# [Source excerpt]
========================

The programme then used a predictive model to find correlations between the “faceprints” and their owners’ sexuality. When the resulting model was run on data which the AI had not seen before, “it far outperformed humans at distinguishing between gay and straight faces,” says The Economist.
Human judges accurately identified orientation only 61% of the time for men and 54% for women.
“When the software reviewed five images per person, it was even more successful – 91% of the time with men and 83% with women,” says The Economist.
Broadly, that means “faces contain much more information about sexual orientation than can be perceived and interpreted by the human brain”, the researchers wrote.
But the study has its limitations, say the researchers. Outside the lab the accuracy rate would be much lower as the 91% accuracy rate applies only when one of the two men is known to be gay. When the ratio was more similar to that of the real world, in which roughly seven out of 100 men are gay, the programme struggled to predict with the same level of accuracy.
Despite this, “if the goal is to pick a small number of people who are very likely to be gay out of a large group, the system appears able to do so,” says The Economist.

========================

# [Data block]
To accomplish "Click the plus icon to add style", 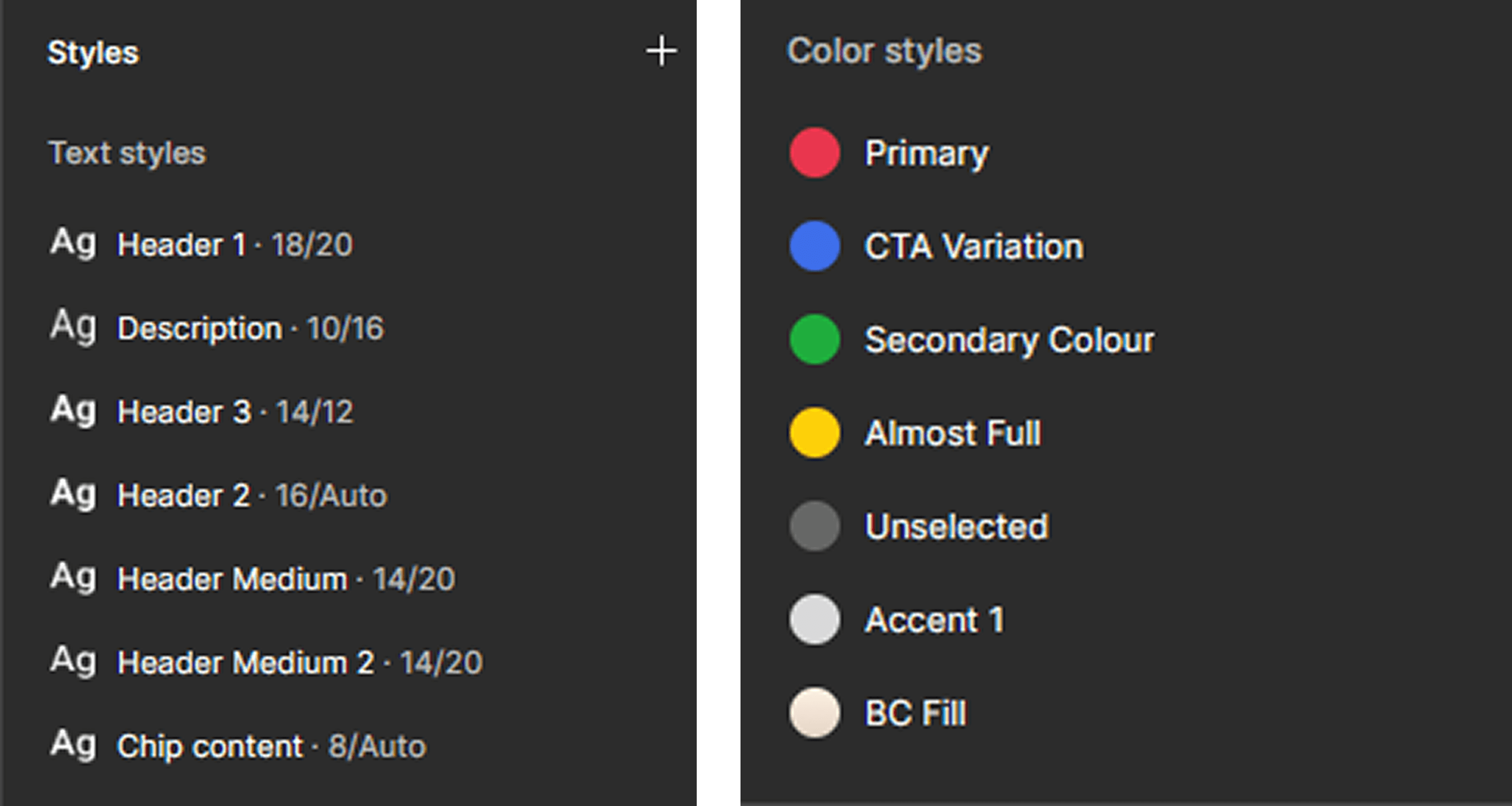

========================

# [Aim 1]
In the passage on the face-analysis study, how often did human judges correctly identify orientation for women?
# [Aim 2]
Please pick up the passage on the face-analysis study after its final sentence and continue it.
The lines are separate material from the passage on the face-analysis study.

# [Answer 1]
54% of the time.

# [Answer 2]
“The point is not that Kosinski and Wang have created software which can reliably determine gay from straight. That was not their goal. Rather, they have demonstrated that such software is possible,” adds the magazine.
Alarmingly, with billions of facial images of people stored on social media sites and in government databases, Kosinski and Wang also believe that “public data could be used to detect people’s sexual orientation without their consent”.
‘Do we want to know?’
The research has unsurprisingly prompted much controversy, with some saying it seems to enforce a binary concept of sexuality.
Others have argued building this kind of software and publicising it is itself controversial given concerns that it could encourage harmful applications.
“Governments that continue to prosecute LGBT people could hypothetically use the technology to out and target populations,” says The Guardian.
“With the right data sets,” Kosinski says, “similar AI systems might be trained to spot other intimate traits, such as IQ or political views.”
Brian Brackeen, CEO of Kairos, a face recognition company agrees saying: “AI can tell you anything about anyone with enough data. The question is as a society, do we want to know?”
Nick Rule, an associate professor of psychology at the University of Toronto, who has published research on the science of gaydar described the development as “certainly unsettling”.
“Like any new tool, if it gets into the wrong hands, it can be used for ill purposes,” he said.
But Rule argued it was still important to develop and test this technology: “What the authors have done here is to make a very bold statement about how powerful this can be… Now we know that we need protections.”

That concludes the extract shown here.